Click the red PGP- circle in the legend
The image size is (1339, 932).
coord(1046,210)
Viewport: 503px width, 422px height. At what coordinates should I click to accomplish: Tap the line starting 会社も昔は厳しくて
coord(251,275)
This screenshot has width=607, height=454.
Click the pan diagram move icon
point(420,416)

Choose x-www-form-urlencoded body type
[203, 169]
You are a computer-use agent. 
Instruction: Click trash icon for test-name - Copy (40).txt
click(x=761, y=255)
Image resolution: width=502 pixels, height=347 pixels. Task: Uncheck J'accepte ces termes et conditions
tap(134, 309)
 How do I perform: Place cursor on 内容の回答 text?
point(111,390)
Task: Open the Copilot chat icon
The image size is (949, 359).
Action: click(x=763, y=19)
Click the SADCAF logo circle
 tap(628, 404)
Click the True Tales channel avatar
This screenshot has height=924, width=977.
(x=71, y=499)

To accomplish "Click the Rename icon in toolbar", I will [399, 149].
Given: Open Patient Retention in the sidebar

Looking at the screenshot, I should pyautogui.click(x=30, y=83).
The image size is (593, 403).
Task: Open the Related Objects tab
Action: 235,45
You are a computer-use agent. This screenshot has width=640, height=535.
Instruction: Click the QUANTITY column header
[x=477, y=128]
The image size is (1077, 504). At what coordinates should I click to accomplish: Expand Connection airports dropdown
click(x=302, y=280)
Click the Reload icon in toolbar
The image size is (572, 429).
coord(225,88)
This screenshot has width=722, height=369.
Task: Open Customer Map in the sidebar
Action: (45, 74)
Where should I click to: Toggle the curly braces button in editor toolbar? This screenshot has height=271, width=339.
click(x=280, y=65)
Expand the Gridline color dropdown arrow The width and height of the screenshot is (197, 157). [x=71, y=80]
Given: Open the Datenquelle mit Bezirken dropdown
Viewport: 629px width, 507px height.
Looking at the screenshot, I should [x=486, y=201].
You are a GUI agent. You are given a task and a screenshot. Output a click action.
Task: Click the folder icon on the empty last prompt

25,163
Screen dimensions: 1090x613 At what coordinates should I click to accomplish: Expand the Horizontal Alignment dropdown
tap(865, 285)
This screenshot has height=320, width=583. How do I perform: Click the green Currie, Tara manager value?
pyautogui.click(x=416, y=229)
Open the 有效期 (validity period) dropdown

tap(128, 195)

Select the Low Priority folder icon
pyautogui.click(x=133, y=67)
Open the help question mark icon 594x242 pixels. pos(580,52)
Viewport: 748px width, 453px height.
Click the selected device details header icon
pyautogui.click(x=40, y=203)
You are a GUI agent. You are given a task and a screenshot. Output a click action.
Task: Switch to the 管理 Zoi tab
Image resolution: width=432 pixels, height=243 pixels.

####################

| Problem details |
Would you please reproduce the records above exactly, only from their first line through the line holding "This screenshot has width=607, height=454.", with both ends included?

| Result |
Click the red PGP- circle in the legend
The image size is (1339, 932).
coord(1046,210)
Viewport: 503px width, 422px height. At what coordinates should I click to accomplish: Tap the line starting 会社も昔は厳しくて
coord(251,275)
This screenshot has width=607, height=454.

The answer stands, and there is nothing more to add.